* [What is expected]
Format every line below as a Markdown table with the columns Row and Line. Number each line in Row, put the line itself in Line, and skip any blank lines.

### Material shown ###

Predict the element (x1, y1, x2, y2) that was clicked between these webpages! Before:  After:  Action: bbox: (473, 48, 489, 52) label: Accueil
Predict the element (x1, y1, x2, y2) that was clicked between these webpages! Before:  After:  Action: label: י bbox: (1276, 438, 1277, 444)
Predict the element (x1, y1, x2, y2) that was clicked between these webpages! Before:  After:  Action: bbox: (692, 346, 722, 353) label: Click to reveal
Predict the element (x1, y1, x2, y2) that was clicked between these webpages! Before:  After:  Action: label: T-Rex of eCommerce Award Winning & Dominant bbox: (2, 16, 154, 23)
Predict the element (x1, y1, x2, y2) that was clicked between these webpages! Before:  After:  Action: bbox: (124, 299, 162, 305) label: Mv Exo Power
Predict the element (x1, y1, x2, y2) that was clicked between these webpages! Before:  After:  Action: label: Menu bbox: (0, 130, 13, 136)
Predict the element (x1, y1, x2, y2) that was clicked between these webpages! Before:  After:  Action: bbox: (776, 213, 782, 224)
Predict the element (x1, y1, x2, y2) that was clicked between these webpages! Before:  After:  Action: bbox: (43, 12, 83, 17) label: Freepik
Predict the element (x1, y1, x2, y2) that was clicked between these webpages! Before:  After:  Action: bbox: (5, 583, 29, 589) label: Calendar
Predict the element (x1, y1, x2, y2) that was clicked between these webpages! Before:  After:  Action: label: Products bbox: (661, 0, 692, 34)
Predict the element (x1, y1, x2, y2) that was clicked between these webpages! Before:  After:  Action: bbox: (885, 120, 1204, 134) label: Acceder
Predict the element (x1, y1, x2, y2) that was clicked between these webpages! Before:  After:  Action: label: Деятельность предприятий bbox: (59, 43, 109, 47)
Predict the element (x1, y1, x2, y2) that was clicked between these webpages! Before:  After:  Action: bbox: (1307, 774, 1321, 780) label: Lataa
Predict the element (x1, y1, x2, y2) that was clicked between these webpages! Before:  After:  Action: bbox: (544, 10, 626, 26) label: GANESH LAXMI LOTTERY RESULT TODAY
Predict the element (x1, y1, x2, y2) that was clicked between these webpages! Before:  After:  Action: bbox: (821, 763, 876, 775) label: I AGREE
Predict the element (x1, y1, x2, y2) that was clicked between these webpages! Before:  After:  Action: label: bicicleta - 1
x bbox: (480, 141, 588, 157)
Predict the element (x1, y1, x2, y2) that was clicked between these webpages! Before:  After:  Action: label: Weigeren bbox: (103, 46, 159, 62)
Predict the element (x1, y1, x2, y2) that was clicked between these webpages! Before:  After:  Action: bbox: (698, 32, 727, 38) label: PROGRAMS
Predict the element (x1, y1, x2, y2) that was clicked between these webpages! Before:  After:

###

* [Reply]
| Row | Line |
|---|---|
| 1 | Predict the element (x1, y1, x2, y2) that was clicked between these webpages! Before:  After:  Action: bbox: (473, 48, 489, 52) label: Accueil |
| 2 | Predict the element (x1, y1, x2, y2) that was clicked between these webpages! Before:  After:  Action: label: י bbox: (1276, 438, 1277, 444) |
| 3 | Predict the element (x1, y1, x2, y2) that was clicked between these webpages! Before:  After:  Action: bbox: (692, 346, 722, 353) label: Click to reveal |
| 4 | Predict the element (x1, y1, x2, y2) that was clicked between these webpages! Before:  After:  Action: label: T-Rex of eCommerce Award Winning & Dominant bbox: (2, 16, 154, 23) |
| 5 | Predict the element (x1, y1, x2, y2) that was clicked between these webpages! Before:  After:  Action: bbox: (124, 299, 162, 305) label: Mv Exo Power |
| 6 | Predict the element (x1, y1, x2, y2) that was clicked between these webpages! Before:  After:  Action: label: Menu bbox: (0, 130, 13, 136) |
| 7 | Predict the element (x1, y1, x2, y2) that was clicked between these webpages! Before:  After:  Action: bbox: (776, 213, 782, 224) |
| 8 | Predict the element (x1, y1, x2, y2) that was clicked between these webpages! Before:  After:  Action: bbox: (43, 12, 83, 17) label: Freepik |
| 9 | Predict the element (x1, y1, x2, y2) that was clicked between these webpages! Before:  After:  Action: bbox: (5, 583, 29, 589) label: Calendar |
| 10 | Predict the element (x1, y1, x2, y2) that was clicked between these webpages! Before:  After:  Action: label: Products bbox: (661, 0, 692, 34) |
| 11 | Predict the element (x1, y1, x2, y2) that was clicked between these webpages! Before:  After:  Action: bbox: (885, 120, 1204, 134) label: Acceder |
| 12 | Predict the element (x1, y1, x2, y2) that was clicked between these webpages! Before:  After:  Action: label: Деятельность предприятий bbox: (59, 43, 109, 47) |
| 13 | Predict the element (x1, y1, x2, y2) that was clicked between these webpages! Before:  After:  Action: bbox: (1307, 774, 1321, 780) label: Lataa |
| 14 | Predict the element (x1, y1, x2, y2) that was clicked between these webpages! Before:  After:  Action: bbox: (544, 10, 626, 26) label: GANESH LAXMI LOTTERY RESULT TODAY |
| 15 | Predict the element (x1, y1, x2, y2) that was clicked between these webpages! Before:  After:  Action: bbox: (821, 763, 876, 775) label: I AGREE |
| 16 | Predict the element (x1, y1, x2, y2) that was clicked between these webpages! Before:  After:  Action: label: bicicleta - 1 |
| 17 | x bbox: (480, 141, 588, 157) |
| 18 | Predict the element (x1, y1, x2, y2) that was clicked between these webpages! Before:  After:  Action: label: Weigeren bbox: (103, 46, 159, 62) |
| 19 | Predict the element (x1, y1, x2, y2) that was clicked between these webpages! Before:  After:  Action: bbox: (698, 32, 727, 38) label: PROGRAMS |
| 20 | Predict the element (x1, y1, x2, y2) that was clicked between these webpages! Before:  After: |